Forgotten War, Tragic Peace

Renewed concerns about North Korea’s nuclear weapons program are reviving memories of “the forgotten war,” the war in Korea. But the real key to U.S. policy is the forgotten peace that began at the war’s end, 50 years ago.

The armistice of July 27, 1953, ushered in a new kind of peacetime: not a time of cooperation and harmony, not a time to change for the better, but only a time to contain threats and prevent changes that might make the world worse.

This conservative spirit is the tragic legacy of the Korean armistice. Still caught in its grip, we can scarcely think about how we might improve things for ourselves, the Koreans or the rest of the world.

When the Korean fighting began, most Americans assumed that peace meant defeating our opponents unconditionally, whether their sign was a swastika, a rising sun or a hammer and sickle. American troops were sent to Korea in the spirit of a crusade to vanquish an enemy. But they came home in 1953 with only a tie.

The armistice did bring total victory on the policy front, in a battle fought here at home. The advocates of containing communism clearly defeated those led by General Douglas MacArthur who demanded unconditional surrender, even if securing it meant using nuclear weapons.

President Eisenhower, announcing the armistice to the nation, insisted that the United States had won in Korea, simply because it had stopped the enemy from winning. In the newly ascendant policy of containment, victory did not mean eliminating threats, but merely preventing those threats from eliminating us. The United States accepted the 38th parallel as a line dividing safety from danger in the Korean peninsula and, by extension, the world.

As long as the sources of danger stayed on their own side of the global dividing line, the “free world” would consider itself at peace. U.S. foreign policy, in Korea and around the world, got stuck at that point.

It remains there today, as the events of recent months have shown. Just as the war in Iraq seemed to be reviving the crusading language of World War II, North Korea announced its nuclear capability. It was another in North Korea’s long line of transparent bids for American respect.
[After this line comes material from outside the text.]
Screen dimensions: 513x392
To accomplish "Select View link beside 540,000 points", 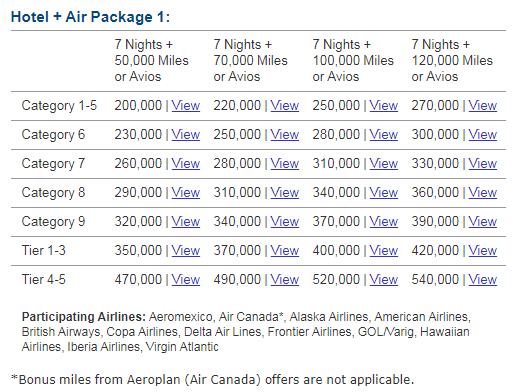I will (483, 280).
The reaction of policy-makers in the United States hardly admits the possibility of a constructive “win-win” resolution to this new crisis. Instead, we have the same old options: contain, or crusade and conquer. Thus far, the advocates of containment seem to have the upper hand. North Korea’s rude boasts remind us that even a very minor power can force us to cancel the crusade if it plays its nuclear card adroitly.

Of course, U.S. leaders still proclaim their dedication to purifying the earth by defeating all evil, just as Eisenhower did in 1953. For all practical purposes, though, the lesson of the Korea armistice still prevails. We must share the world with forces we label as global perils, because we have no choice.

Unfortunately, the only kind of sharing most Americans can imagine is still endless containment. Many voices, in Korea and around the world, are urging U.S. leaders to move beyond the narrow confines of “contain or conquer” to explore possibilities for real cooperation. Yet the framework of our policy debate remains where it was fixed 50 years ago.

It is not surprising that we remain stuck in the past. When the Korean armistice enshrined containment, it made stability — preventing fundamental change — the preeminent goal of U.S. foreign policy. The alternative of cooperative effort toward fresh solutions was declared “unrealistic.” Peril was accepted as a permanent fact of life.

Perhaps that is why both the Korean war, which caused millions of casualties and decimated a whole nation, and the altered meaning of peace were so soon forgotten.

The fear of change still combines with fear of recurring threats to make the United States a conservative society. It prevents us from even considering new alternatives. We cannot see any options beyond military crusade and stalemate.

When war is too dangerous, our only goal is to preserve the stability of the status quo. We mobilize our forces to prevent change. We forget how to think about constructive initiatives that might yield solutions that could make everyone more secure.

Change need not require war. A society that chooses stalemate because war is the only alternative it can imagine is an impoverished society. It has no way to pursue, or even consider, new possibilities for cooperation and progress. Genuine security eludes it. Much has changed in the world these past 50 years, but not the inadequacy of meeting global threats solely with the two options of containment or conquest.


Ira Chernus is a professor of religious studies at the University of Colorado at Boulder and a writer for History News Service.